A Ferney, le 4 Mai 1770.

 

 

          Sire, je me flatte que votre santé est entièrement raffermie. Je vous ai vu autrefois vous faire saigner à cloche-pied immédiatement après un accès de goutte, et monter à cheval le lendemain : vous faites encore plus aujourd’hui ; vos Dialogues à la Marc-Aurèle sont fort au-dessus d’une course à cheval et d’une parade.

 

          Je ne sais si votre majesté est encore autant dans le goût des tableaux qu’elle est dans celui de la morale. L’impératrice de Russie en fait acheter à présent de tous les côtés ; on lui en a vendu pour cent mille francs à Genève : cela fait croire qu’elle a de l’argent de reste pour battre Moustapha. Je voudrais que vous vous amusassiez à battre Moustapha aussi, et que vous partageassiez avec elle ; mais je ne suis chargé que de proposer un tableau à votre majesté, et nullement la guerre contre le Turc. M. Hénin, résident de France à Genève, a le tableau des trois Grâces de Vanloo, haut de six pieds, avec des bordures. Il le veut vendre onze mille livres : voilà tout ce que j’en sais. Il était destiné pour le feu roi de Pologne (1). S’il convient à votre nouveau palais, vous n’avez qu’à ordonner qu’on vous l’envoie, et voilà ma commission faite.

 

          Comme j’ai presque perdu la vue au milieu des neiges du mont Jura, ce n’est pas à moi à parler de tableaux. Je ne puis guère non plus parler de vers dans l’état où je suis ; car si votre majesté a eu la goutte, votre vieux serviteur se meurt de la poitrine. Nous avons l’hiver pour printemps dans nos Alpes. Je ne sais si la nature traite mieux les sables de Berlin ; mais je me souviens que le temps était toujours beau auprès de votre majesté. Je la supplie de me conserver ses bontés, et de n’avoir point de goutte. Je suis plus près du paradis qu’elle, car elle n’est que protectrice des jésuites, et moi je suis réellement capucin ; j’en ai la patente avec le portrait de saint François, tiré sur l’original (2).

 

          Je me mets à vos pieds, malgré mes honneurs divins. Frère François Voltaire.

 

 

1 – Stanislas Leczinski, mort en 1766. (G.A.)

2 – Tout cela est fort exact. Voyez la lettre à Dupont, du 30 Mars 1770. (G.A.)

 

 

 

 

 

406 – DU ROI

 

 

A Charlottenbourg, le 24 Mai 1770.

 

 

 

          Je vous crois très capucin, puisque vous le voulez, et même sûr de votre canonisation parmi les saints de l’Eglise. Je n’en connais aucun qui vous soit comparable, et je commence par dire : Sancte Voltarie, ora pro nobis.

 

          Cependant le saint-père vous a fait brûler à Rome. Ne pensez pas que vous soyez le seul qui ayez joui de cette faveur : l’Abrégé de Fleury a eu un sort tout semblable (1). Il y a je ne sais quelle affinité entre nous qui me frappe. Je suis le protecteur des jésuites ; vous, des capucins ; vos ouvrages sont brûlés à Rome, les miens aussi. Mais vous êtes saint, et je vous cède la préférence.

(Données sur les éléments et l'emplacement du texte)
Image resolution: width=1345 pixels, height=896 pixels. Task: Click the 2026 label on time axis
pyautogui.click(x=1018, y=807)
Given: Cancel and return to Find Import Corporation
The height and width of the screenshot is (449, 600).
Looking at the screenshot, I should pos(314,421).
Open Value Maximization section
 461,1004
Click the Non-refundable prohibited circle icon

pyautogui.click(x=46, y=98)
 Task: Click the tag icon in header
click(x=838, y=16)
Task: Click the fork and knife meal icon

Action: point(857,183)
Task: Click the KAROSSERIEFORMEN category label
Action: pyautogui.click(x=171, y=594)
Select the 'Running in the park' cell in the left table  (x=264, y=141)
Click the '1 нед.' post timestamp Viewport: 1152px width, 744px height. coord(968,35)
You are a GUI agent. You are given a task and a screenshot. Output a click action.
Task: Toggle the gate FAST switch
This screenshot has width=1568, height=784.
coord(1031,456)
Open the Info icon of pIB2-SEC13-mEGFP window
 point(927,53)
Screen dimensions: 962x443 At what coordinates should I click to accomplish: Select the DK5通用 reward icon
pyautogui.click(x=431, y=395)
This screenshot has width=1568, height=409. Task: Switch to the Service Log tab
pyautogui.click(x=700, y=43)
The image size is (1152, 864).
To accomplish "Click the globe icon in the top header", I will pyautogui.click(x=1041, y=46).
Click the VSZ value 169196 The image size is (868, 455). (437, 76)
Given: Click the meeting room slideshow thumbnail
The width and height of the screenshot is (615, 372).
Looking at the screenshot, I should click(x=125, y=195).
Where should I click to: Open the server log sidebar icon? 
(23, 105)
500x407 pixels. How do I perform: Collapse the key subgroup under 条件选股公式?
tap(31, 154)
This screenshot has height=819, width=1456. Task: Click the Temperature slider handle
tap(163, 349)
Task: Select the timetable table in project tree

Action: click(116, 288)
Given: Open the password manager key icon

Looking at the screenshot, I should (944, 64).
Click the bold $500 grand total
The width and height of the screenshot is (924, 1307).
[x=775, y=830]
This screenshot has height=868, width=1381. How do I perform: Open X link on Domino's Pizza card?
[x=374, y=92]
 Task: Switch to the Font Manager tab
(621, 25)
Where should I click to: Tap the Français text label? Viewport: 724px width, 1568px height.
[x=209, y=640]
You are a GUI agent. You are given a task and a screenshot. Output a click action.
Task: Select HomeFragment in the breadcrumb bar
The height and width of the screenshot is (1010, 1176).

- Consignes de l'exercice -
[a] Recopiez fidèlement le passage de l'extrait de correspondance qui va de « A Charlottenbourg, le » jusqu'à « cède la préférence. ».
[b] Extrayez des enregistrements chaque ligne contenant la chaîne « Select », en tenant compte de la casse.

- Réponses de l'exercice -
[a]
A Charlottenbourg, le 24 Mai 1770.

 

 

 

          Je vous crois très capucin, puisque vous le voulez, et même sûr de votre canonisation parmi les saints de l’Eglise. Je n’en connais aucun qui vous soit comparable, et je commence par dire : Sancte Voltarie, ora pro nobis.

 

          Cependant le saint-père vous a fait brûler à Rome. Ne pensez pas que vous soyez le seul qui ayez joui de cette faveur : l’Abrégé de Fleury a eu un sort tout semblable (1). Il y a je ne sais quelle affinité entre nous qui me frappe. Je suis le protecteur des jésuites ; vous, des capucins ; vos ouvrages sont brûlés à Rome, les miens aussi. Mais vous êtes saint, et je vous cède la préférence.

[b]
Select the 'Running in the park' cell in the left table  (x=264, y=141)
Screen dimensions: 962x443 At what coordinates should I click to accomplish: Select the DK5通用 reward icon
Task: Select the timetable table in project tree
Task: Select HomeFragment in the breadcrumb bar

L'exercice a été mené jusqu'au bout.